Imagine standing in front of three long, glass plates. One is clear glass where we can barely see the outline or shadow of ourselves, but can’t see our features. A second has a gold vein running through a mirror so our image appears fragmented, while the third is a standard mirror.
The installation is titled “Seeing Your Social Significance.” Two New Mexico State University professors hope this installation and 11 more will help New Mexicans find new ways to see themselves and others.
“That one's really impactful because it's not about the history of the borderlands, but it's about who are you and how you see yourself,” said Dulcinea Lara, director of NMSU’s Borderlands and Ethnic Studies. “How do others see you? Do you see yourself differently than society sees you? How do you amplify that feeling and how do you derive compassion and empathy for a person standing next to you?”

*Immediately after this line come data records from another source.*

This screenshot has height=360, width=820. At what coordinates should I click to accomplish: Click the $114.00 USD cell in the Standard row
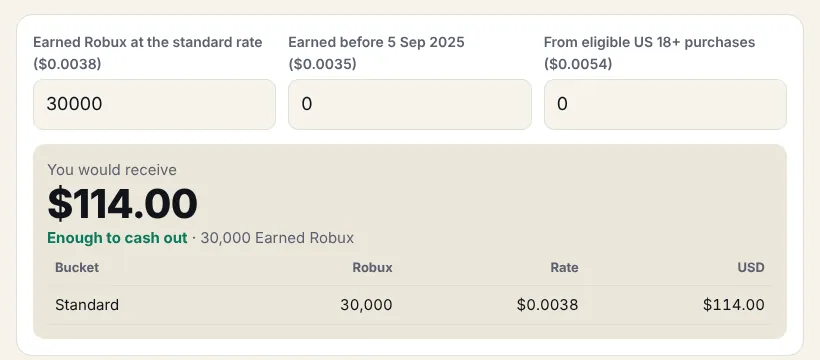pyautogui.click(x=734, y=305)
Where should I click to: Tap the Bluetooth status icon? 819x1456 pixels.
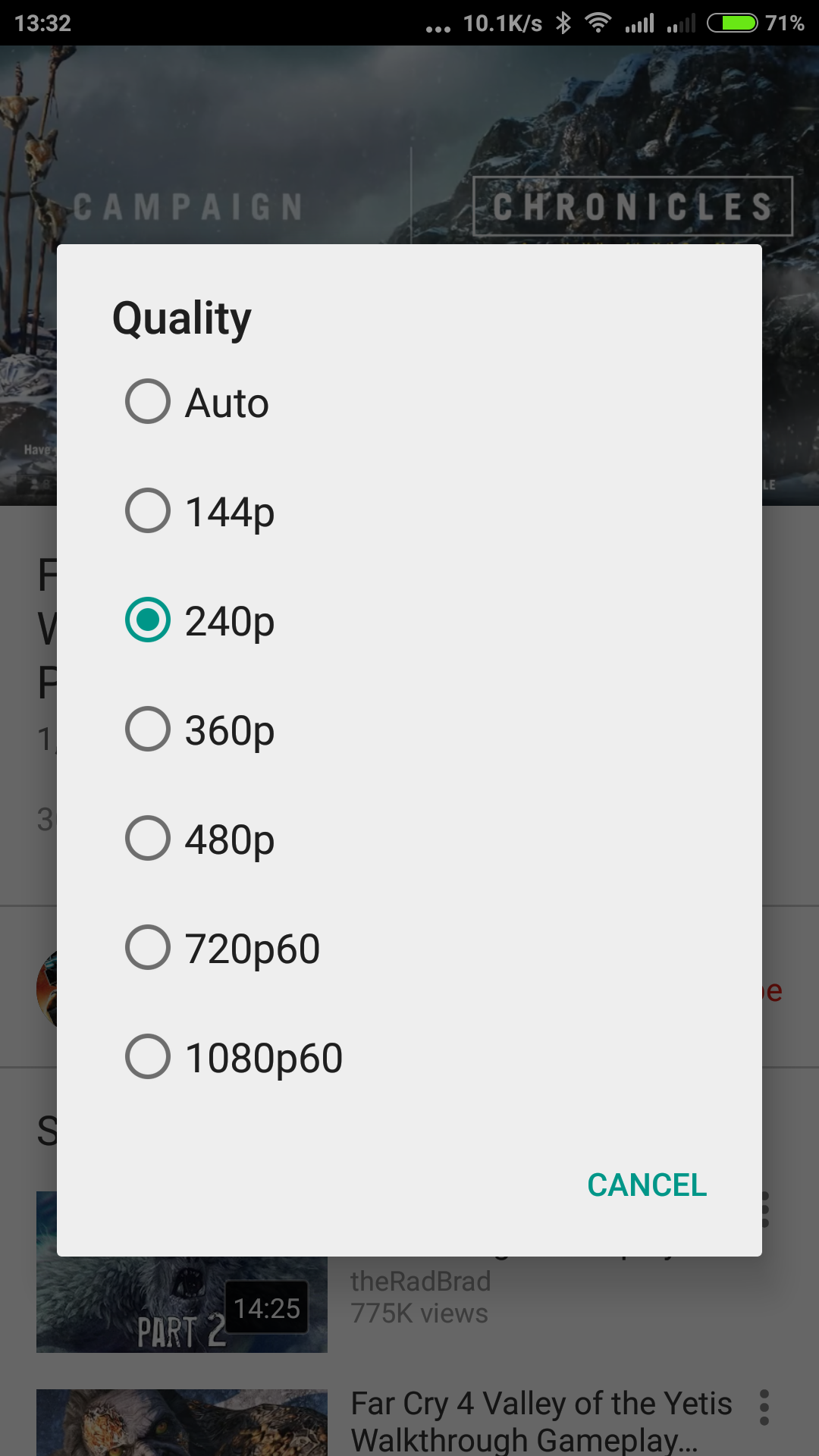click(x=563, y=23)
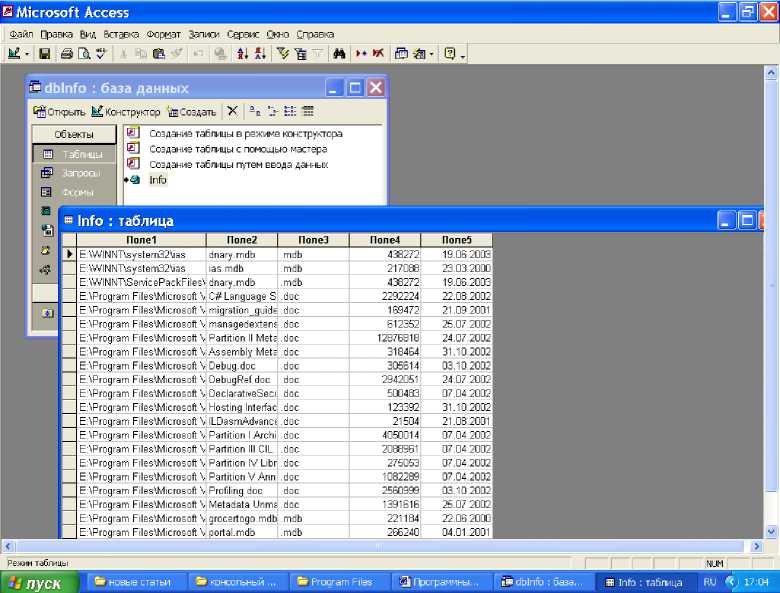Viewport: 780px width, 593px height.
Task: Sort records ascending with the A-Z icon
Action: pos(242,53)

“Pasos Ajenos,” which translates as “the steps of others,” includes 12 installations intended to examine regional issues of justice and inequality. The exhibition is a fully interactive experience that serves as a door to tough conversations about power, race, gender, labor, migration, border health and poverty. It opens Saturday, March 12, at the Bernalillo Community Museum in Bernalillo, New Mexico, near Albuquerque and runs through June 25. The exhibition is free and open to the public from 10 a.m. to 3 p.m. Tuesdays through Saturdays, except national holidays.
“You can count us in the list of incredible courageous installations and exhibits,” Lara said. “It allows us to talk about how the conversation in New Mexico is changing. It's courageous, it's bold and it's incredibly uplifting and amplifying of so many voices that have been kind of left out of the dialogue.”
Lara and Nicholas Natividad, associate professor of criminal justice, collaborated with artist Daniel Aguilera in 2017 to envision and create the exhibition, which opened first at Branigan Cultural Center in Las Cruces. The Bernalillo exhibition, with three added installations, is the second. The third exhibition in El Paso this fall will include an additional installation. The exhibition will then travel to other cities across the country.
“I think museums are spaces of public education and partners in how we learn so I think that our exhibit comes at a really important time where adults are wondering what is the curriculum going to look like,” Lara said. “So, I think that our exhibit really shows you in an interactive way what ethnic studies is and what it does.”
Part of the goal is to go beyond the traditional view of New Mexico as being solely about Indigenous peoples, Hispanics and white settlers. Another of the 12 installations in “Pasos Ajenos” focuses on the role of Buffalo Soldiers in the history of New Mexico, which has many sides. Some are noble while others reflect violence against Indigenous peoples. Visitors can stand before a life-size image of a Buffalo Soldier and sing along with lyrics of the Bob Marley song.
Museum-goers also can lean over and grab a short-handled hoe called “el cortito” in another installation to imagine how it might feel being stooped over in a field for 10 hours a day as a migrant agricultural worker.
“I come from a family of farmers, and I know the corto from having felt it in my hands,” Lara said. “But if you haven't felt that then you try it, that's a different way of learning about agricultural work.
“People need to feel that they're part of this conversation instead of just visitors to an exhibit in a passive way,” Lara said. “So, making these installations interactive means ‘Hey, you're invited and you're a part of figuring this out together as a community.’”
Three new installations have been added for the Bernalillo exhibition. One is about a controversial highway caution sign used in California to warn about immigrants crossing. Another is a banner about the toxic chemical disinfection baths officials forced Mexican workers to endure when crossing into the United States in the early 1900s. The third new installation is called “Love without Borders.” It invites visitors to write a postcard to someone with whom they have lost communication but would like to build a bridge.
“What we teach in ethnic studies is that there are not two sides to every story, but there are infinite sides,” said Lara. “I always give teachers a penny and a marble when I do workshops and I tell them there is not a right or wrong answer, a yes or no. There are as many perspectives as there are people in the conversation.”